How Dogs Experience the World: Part 1
Many dogs have characteristics that make them seem almost human at times, but they experience the world in a very different way than we do. Understanding their unique point of view helps make a person’s relationship with dogs even more rewarding than it would be otherwise.
The Sense of Smell
A dog’s sense of smell is remarkable. In comparison to humans, dogs have over 40 times the number of scent receptors in their noses, and a large proportion of the canine brain is dedicated to decoding what they smell. Scientists estimate that the canine sense of smell is anywhere between 40 and one million times stronger than ours, depending on the breed and the type of odor tested. Remember this the next time you are out for a walk. Try to be patient while your dog endlessly sniffs the same patch of ground. Who knows what type of information he is gathering?
One of the more fascinating ways that the canine nose is being put to use to benefit people is in the detection of some types of human cancer. For example, a study published in England tested whether dogs were able to determine if bladder cancer was present by sniffing samples of urine. Overall, they did a very good job, but most interestingly, the dogs kept insisting that one of the samples was positive for cancer while the researchers were sure it was not. Finally, the patient was retested and the doctors, not the dogs, were wrong.
Dogs have a good sense of sight, but if we could see through their eyes, we would be shocked at how different everything looks.

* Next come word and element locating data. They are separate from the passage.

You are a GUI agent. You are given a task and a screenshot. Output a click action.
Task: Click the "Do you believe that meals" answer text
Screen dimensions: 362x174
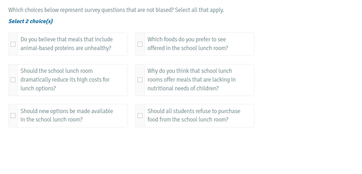pyautogui.click(x=66, y=40)
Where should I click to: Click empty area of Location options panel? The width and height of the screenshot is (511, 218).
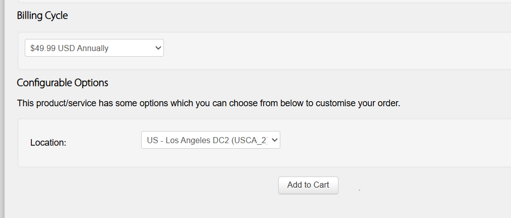(x=391, y=143)
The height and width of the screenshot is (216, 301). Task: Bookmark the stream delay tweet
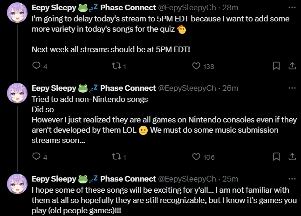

The retina is the tissue at the back of the eye that converts light energy into nerve impulses to be sent to the brain. Cells in the retina called rods are primarily responsible for vision under low light conditions and for the detection of movement. Dogs have a greater number of rods in their retinas in comparison to people.
Dogs also make use of another ocular structure, the tapetum lucidum, to reflect light within the eye. This is also what causes the eyes of some animals to glow when light shines into them in just the right way. More rods and the tapetum lucidum allow dogs to see in dim light and pick out a moving object much better than we can.
Trade-offs are the name of the game in nature, however. The canine investment in rods comes at a cost: fewer cones — the retinal cells that are involved in color vision and the ability to see fine detail. Dogs are not completely color blind, but studies show they have difficulty differentiating between greens, yellow-greens, oranges, and reds; and greenish-blue colors probably appear grey to dogs. Also, canine eyes are set farther apart than are human eyes, so dogs have better peripheral vision but poorer depth perception than we do.
The standard for human vision is 20/20, but most dogs seem to be limited to about 20/75. To get an idea of what this means, stand 75 feet away from an object. For your dog to see it as well as you do, he would have to be only 20 feet away. Consequently, if you need to get your dog’s attention from a distance, don’t just stand still, try waving your arms, moving back and forth, or calling out his name.